All lines in the records that carry the string "computer" are to be shown.

------------------------------------------------

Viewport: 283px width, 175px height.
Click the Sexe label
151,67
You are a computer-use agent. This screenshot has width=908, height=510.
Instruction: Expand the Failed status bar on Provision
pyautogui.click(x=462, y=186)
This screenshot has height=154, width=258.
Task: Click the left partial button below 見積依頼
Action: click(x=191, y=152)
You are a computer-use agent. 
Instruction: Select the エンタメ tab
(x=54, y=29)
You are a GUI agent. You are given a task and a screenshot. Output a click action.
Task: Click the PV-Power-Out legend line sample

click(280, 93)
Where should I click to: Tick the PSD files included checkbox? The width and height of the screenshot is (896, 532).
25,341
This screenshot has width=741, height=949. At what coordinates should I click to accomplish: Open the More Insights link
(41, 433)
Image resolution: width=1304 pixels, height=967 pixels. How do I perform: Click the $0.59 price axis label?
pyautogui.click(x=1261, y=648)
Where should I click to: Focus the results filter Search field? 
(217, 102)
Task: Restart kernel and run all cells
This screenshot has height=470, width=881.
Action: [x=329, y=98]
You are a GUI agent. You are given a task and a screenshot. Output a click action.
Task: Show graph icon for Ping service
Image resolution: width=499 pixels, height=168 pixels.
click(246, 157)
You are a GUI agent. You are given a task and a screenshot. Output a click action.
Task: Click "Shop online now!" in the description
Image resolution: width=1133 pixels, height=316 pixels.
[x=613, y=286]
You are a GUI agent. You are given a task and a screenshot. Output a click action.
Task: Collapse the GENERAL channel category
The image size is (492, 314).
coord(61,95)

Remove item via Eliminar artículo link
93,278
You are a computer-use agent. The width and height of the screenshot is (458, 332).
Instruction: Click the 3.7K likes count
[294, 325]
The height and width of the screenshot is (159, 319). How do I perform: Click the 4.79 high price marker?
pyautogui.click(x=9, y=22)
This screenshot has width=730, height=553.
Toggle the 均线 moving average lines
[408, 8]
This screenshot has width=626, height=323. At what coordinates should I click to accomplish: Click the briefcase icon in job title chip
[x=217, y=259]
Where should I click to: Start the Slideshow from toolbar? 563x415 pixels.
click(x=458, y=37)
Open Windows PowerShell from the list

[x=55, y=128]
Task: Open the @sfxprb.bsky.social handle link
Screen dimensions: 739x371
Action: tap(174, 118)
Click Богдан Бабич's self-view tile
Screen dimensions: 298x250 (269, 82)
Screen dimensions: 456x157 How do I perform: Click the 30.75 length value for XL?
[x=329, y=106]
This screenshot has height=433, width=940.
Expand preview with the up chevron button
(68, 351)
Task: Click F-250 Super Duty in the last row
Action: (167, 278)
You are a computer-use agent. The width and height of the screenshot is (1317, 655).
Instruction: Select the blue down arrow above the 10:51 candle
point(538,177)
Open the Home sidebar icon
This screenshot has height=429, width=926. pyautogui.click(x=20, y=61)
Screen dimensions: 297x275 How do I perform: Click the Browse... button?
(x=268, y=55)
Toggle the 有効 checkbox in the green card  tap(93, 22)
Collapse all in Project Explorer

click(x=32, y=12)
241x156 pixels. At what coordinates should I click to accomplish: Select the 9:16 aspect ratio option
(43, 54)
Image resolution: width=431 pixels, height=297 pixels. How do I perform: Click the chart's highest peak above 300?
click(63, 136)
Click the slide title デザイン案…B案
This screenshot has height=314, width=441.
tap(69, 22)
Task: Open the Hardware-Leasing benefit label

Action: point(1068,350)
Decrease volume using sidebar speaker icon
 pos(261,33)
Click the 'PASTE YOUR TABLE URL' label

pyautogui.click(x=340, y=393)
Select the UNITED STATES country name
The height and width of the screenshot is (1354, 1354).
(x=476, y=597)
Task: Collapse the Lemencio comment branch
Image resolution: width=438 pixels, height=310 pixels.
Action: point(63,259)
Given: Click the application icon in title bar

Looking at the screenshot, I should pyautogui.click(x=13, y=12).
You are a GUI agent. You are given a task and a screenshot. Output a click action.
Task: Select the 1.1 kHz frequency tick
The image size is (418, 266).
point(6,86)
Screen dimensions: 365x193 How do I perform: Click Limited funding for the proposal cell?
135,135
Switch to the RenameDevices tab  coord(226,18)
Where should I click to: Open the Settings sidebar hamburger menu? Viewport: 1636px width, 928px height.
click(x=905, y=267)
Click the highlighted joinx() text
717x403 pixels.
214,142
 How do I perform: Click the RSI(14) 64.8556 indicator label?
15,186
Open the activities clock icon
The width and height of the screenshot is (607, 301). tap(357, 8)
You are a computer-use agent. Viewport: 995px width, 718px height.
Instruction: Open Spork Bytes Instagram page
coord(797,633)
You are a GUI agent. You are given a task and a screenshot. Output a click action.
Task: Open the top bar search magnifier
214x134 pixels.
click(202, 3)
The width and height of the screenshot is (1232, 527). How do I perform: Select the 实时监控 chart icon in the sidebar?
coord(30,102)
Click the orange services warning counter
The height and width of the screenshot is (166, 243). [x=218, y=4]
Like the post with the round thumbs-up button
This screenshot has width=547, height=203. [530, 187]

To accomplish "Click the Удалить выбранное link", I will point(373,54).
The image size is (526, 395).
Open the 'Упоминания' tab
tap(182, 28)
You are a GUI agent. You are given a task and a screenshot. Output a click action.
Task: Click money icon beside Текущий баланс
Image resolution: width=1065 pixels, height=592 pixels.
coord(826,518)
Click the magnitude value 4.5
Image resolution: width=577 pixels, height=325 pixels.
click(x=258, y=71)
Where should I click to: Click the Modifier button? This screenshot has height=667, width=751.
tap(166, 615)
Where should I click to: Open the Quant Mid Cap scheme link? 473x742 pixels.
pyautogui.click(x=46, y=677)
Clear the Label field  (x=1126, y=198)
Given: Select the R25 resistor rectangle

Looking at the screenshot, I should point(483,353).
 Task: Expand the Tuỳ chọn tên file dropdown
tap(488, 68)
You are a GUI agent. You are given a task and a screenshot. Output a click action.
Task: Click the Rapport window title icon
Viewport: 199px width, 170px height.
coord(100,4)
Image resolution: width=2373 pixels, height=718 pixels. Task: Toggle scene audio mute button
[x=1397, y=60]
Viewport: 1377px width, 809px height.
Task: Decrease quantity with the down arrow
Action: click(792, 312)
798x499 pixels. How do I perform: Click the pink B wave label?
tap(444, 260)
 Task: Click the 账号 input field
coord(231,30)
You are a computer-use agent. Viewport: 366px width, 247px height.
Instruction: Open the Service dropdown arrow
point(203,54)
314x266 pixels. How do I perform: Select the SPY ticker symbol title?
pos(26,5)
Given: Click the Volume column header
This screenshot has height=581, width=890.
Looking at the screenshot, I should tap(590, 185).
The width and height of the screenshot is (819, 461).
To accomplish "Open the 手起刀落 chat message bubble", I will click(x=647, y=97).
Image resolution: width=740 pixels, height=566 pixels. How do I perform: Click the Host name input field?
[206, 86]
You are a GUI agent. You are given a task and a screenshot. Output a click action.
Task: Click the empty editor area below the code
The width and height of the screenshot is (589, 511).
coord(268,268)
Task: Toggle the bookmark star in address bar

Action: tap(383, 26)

------------------------------------------------

▶ _REPLY TO THE TASK_
You are a computer-use agent. This screenshot has width=908, height=510.
You are a computer-use agent. 
You are a computer-use agent. The width and height of the screenshot is (458, 332).
You are a computer-use agent. The width and height of the screenshot is (1317, 655).
You are a computer-use agent. Viewport: 995px width, 718px height.
You are a computer-use agent. Viewport: 366px width, 247px height.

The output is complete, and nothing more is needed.